Федюшка же, напротив, быть может, предчувствуя подобные лирические катаклизмы в своей грядущей судьбе, сочувствовал старшему брату — равно как и своему камышовому воспитаннику. Тогда-то впервые в его творчество стали входить мотивы любовных страданий, лет через пять получившие под его пером серьёзное развитие:
Родители же особо не возражали против такого, напряжённо-любовного ритма жизни своего старшего сына. Была тому веская причина. Осенью Кольке «стукало» восемнадцать, и ему предстояло идти в армию. А по давним сельским традициям в таких случаях парень перед призывом имел право как следует «нагуляться». Разве что Тася иногда вздыхала: «Колюшка, ты б хоть себя пожалел, ведь кожа да кости скоро останутся, как на Ван Ваныче, когда он с озера пришедши был!»… Но у приёмыша любовно-гулевая жизнь завершилась к середине мая, а у Николая она с началом лета лишь разгорелась по-настоящему.
Было и ещё одно существенное отличие. Наш камышовый герой возвращался из плавней без потерь и царапин, разве что действительно сильно потерявший в весе. А вот старший сын Брянцевых однажды вернулся из Каменки заполночь с довольно сильно изменённым, по выражению его сестры, «портретом хари лица». Нос у него был расквашен, под каждым глазом сияло по «фонарю». А правый глаз вообще «заплыл». Отсутствие двух зубов при разговоре тоже ощущалось. Вдобавок будущий воин прихрамывал…
Колька вначале всех уверял, что в темноте по оплошности угодил в кювет. Но ему сразу же никто не поверил. На мотоцикле, в отличие от его наездника, не виднелось ни единой царапины.
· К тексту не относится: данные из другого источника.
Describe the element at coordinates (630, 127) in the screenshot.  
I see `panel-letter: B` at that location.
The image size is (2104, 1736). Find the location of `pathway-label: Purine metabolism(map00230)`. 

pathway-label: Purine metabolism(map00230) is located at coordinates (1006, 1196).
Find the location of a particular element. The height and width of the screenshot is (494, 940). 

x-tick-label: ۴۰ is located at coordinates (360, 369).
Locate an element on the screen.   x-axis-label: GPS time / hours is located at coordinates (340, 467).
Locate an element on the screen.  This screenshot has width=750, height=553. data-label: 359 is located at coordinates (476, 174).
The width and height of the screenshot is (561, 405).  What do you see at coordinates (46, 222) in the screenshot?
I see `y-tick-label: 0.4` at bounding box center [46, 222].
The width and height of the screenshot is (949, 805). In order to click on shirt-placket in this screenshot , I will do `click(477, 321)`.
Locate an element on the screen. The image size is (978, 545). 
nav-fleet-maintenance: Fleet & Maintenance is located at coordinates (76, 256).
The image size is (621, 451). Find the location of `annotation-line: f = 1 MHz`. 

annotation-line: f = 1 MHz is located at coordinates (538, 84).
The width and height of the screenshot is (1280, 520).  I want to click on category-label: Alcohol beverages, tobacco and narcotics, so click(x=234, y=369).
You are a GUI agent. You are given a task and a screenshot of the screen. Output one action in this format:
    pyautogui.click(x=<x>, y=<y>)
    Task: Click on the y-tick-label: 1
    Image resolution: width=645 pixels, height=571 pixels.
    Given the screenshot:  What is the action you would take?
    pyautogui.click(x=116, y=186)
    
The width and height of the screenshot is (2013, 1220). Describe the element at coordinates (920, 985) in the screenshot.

Постепенно открылась истина… Староборский Ромео застал у своей возлюбленной целую компанию парней. «Знакомься, это мой троюродный брат из Талабска, а это его друзья!» — весело и без всякого смущения чирикнула юная хозяйка. Коля сел за стол без особой радости, но — что поделаешь, не уходить же лишь потому, что у подруги гости… Однако вскоре он заметил, что один из гостей в застолье по-хозяйски кладёт руку на плечо его, Колькиной, избраннице и, главное, опускает эту руку чуть ли не в самый вырез на груди. А она лишь похохатывает, стреляя глазами. «Тут-то я и не выдержал! — горестно повествовал юный механизатор, немного отойдя от физических и моральных страданий. — С одним бы запросто справился, да и с двумя тоже, а их четверо… Но всё равно — я им кренделей горячих накидал, каждый ещё красивше меня стал, долго они помнить будут!»
Отец сочувственно кивал, слушая старшего сына, а потом, втайне радуясь, взъерошил ему буйно- кудрявые волосы. «Не горюй, сынок, что ни делается — всё к лучшему. То добро, что сейчас ты прознал эту твою деваху, а не, к примеру, через год, в армии, а то и после венца».